Problem statement.
Write out, from the entries below, exactly the lines that run between the lines holding "Click the New file toolbar icon" and "Given: Click the search magnifier icon", inclusive, and stop there.

[[ Records open ]]

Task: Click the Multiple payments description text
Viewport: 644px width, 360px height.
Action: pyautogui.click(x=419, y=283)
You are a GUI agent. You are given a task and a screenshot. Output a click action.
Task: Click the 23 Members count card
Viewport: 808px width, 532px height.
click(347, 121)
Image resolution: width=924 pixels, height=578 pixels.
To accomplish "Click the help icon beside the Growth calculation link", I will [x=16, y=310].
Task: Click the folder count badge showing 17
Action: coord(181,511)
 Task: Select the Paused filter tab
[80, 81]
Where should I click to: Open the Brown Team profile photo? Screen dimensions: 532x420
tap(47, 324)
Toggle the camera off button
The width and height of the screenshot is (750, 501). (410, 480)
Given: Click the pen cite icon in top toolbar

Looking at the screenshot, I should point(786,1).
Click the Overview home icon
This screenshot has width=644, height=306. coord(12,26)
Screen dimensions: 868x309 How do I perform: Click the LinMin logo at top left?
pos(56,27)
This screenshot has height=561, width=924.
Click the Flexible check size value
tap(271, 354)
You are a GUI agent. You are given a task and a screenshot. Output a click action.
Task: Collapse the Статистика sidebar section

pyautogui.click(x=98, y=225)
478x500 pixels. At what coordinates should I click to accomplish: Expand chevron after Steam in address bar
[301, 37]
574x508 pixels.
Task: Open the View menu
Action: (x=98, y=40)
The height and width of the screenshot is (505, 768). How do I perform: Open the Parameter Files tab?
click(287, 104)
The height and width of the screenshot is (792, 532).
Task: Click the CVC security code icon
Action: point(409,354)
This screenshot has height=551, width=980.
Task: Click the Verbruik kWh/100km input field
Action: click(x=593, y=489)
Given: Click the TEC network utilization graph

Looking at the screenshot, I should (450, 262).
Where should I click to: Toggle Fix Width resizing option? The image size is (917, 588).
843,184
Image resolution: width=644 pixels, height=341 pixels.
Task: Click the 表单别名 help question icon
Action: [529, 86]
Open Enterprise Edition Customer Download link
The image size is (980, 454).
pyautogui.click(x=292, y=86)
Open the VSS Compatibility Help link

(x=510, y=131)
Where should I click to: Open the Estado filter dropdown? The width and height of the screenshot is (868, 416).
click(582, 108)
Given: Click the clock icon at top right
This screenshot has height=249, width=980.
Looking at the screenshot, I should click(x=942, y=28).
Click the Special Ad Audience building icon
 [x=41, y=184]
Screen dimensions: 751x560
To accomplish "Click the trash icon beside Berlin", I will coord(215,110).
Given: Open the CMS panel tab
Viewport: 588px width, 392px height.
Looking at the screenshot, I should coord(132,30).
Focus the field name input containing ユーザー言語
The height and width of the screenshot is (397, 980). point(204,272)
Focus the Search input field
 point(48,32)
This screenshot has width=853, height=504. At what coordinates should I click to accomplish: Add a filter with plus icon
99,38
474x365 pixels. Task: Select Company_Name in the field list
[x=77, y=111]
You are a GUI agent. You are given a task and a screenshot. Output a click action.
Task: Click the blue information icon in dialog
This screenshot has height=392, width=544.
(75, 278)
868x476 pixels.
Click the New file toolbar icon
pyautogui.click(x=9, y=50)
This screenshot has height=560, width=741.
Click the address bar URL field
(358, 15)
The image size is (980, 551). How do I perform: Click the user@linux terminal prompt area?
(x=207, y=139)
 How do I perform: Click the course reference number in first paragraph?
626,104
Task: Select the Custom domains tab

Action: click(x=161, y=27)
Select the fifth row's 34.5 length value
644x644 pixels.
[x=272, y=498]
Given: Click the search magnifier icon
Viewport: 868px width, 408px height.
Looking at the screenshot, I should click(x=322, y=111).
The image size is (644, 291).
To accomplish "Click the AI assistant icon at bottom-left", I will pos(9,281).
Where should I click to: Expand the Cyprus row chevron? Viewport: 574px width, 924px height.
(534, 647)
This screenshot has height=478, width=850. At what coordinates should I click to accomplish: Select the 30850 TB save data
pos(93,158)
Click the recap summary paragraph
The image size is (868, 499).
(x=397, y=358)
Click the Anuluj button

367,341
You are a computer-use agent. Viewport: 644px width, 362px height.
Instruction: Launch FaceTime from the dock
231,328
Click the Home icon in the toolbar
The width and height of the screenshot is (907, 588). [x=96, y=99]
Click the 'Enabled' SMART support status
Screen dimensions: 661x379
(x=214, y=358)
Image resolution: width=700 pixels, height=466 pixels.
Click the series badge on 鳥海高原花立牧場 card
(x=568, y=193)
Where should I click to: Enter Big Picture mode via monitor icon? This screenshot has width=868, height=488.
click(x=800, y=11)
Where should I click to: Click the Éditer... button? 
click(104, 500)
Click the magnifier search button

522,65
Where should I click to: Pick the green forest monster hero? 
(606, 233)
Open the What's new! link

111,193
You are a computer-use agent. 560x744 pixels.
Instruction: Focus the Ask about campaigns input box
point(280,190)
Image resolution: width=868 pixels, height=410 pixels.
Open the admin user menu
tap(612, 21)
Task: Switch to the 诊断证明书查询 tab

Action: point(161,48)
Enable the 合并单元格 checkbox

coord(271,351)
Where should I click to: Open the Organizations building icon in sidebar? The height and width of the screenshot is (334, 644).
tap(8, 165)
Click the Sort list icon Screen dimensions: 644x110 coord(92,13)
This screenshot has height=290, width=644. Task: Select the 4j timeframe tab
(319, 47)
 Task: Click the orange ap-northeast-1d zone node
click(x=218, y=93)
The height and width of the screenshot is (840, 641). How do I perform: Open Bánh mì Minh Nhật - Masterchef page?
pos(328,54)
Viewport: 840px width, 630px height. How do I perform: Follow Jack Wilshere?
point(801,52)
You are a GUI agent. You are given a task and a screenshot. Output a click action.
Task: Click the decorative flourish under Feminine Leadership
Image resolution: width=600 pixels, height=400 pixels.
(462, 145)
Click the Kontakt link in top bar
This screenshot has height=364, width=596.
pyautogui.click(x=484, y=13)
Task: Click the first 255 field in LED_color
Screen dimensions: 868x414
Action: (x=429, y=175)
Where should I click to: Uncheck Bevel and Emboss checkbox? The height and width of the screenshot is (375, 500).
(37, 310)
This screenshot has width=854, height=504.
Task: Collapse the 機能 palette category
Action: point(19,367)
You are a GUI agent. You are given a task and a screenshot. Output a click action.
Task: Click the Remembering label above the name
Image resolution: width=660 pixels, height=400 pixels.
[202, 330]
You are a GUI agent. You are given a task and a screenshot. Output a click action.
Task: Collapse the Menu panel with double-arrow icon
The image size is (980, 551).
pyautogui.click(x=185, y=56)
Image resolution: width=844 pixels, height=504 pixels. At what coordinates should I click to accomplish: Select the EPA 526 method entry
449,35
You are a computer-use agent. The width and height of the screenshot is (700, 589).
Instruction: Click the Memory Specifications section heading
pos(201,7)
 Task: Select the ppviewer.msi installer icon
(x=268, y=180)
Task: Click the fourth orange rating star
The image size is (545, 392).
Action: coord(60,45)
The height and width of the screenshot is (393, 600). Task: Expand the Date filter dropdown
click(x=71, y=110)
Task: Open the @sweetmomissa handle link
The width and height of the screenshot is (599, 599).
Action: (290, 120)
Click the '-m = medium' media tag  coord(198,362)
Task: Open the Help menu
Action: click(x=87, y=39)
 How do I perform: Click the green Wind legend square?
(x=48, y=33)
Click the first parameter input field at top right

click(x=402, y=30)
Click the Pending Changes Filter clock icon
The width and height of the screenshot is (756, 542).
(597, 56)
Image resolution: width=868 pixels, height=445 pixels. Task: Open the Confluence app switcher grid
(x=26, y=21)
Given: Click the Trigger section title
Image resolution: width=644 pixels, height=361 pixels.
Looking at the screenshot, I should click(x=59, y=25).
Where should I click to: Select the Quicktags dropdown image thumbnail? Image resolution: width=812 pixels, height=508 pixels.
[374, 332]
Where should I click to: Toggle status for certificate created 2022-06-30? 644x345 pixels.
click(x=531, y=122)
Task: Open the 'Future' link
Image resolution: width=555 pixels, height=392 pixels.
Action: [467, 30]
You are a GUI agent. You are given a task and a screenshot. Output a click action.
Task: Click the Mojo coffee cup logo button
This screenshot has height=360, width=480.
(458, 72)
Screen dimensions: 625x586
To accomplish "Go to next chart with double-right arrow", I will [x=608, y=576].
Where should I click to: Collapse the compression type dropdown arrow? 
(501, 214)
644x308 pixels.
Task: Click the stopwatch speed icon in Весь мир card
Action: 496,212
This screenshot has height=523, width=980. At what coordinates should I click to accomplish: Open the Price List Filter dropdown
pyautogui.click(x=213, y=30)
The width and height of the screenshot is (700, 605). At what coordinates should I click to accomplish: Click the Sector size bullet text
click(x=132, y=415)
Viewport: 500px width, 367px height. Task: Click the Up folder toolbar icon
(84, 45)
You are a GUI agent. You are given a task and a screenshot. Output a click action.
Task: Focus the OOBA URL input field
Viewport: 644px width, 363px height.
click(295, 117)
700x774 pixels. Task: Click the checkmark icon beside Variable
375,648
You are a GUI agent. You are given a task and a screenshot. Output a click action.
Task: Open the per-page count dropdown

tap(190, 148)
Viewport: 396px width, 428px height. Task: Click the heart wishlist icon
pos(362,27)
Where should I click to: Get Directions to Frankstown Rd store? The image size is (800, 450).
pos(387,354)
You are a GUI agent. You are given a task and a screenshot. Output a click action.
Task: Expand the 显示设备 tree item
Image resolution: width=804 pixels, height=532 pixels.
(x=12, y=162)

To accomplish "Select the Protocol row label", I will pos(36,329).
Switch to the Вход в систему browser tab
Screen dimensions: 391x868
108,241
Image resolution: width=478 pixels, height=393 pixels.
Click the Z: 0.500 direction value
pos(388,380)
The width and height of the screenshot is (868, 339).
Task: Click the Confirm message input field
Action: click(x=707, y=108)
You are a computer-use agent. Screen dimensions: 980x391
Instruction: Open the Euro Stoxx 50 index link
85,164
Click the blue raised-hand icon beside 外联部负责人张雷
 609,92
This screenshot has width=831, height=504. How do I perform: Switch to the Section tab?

[[ Records closed ]]

Result for this exercise.
Click the New file toolbar icon
pyautogui.click(x=9, y=50)
This screenshot has height=560, width=741.
Click the address bar URL field
(358, 15)
The image size is (980, 551). How do I perform: Click the user@linux terminal prompt area?
(x=207, y=139)
 How do I perform: Click the course reference number in first paragraph?
626,104
Task: Select the Custom domains tab

Action: click(x=161, y=27)
Select the fifth row's 34.5 length value
644x644 pixels.
[x=272, y=498]
Given: Click the search magnifier icon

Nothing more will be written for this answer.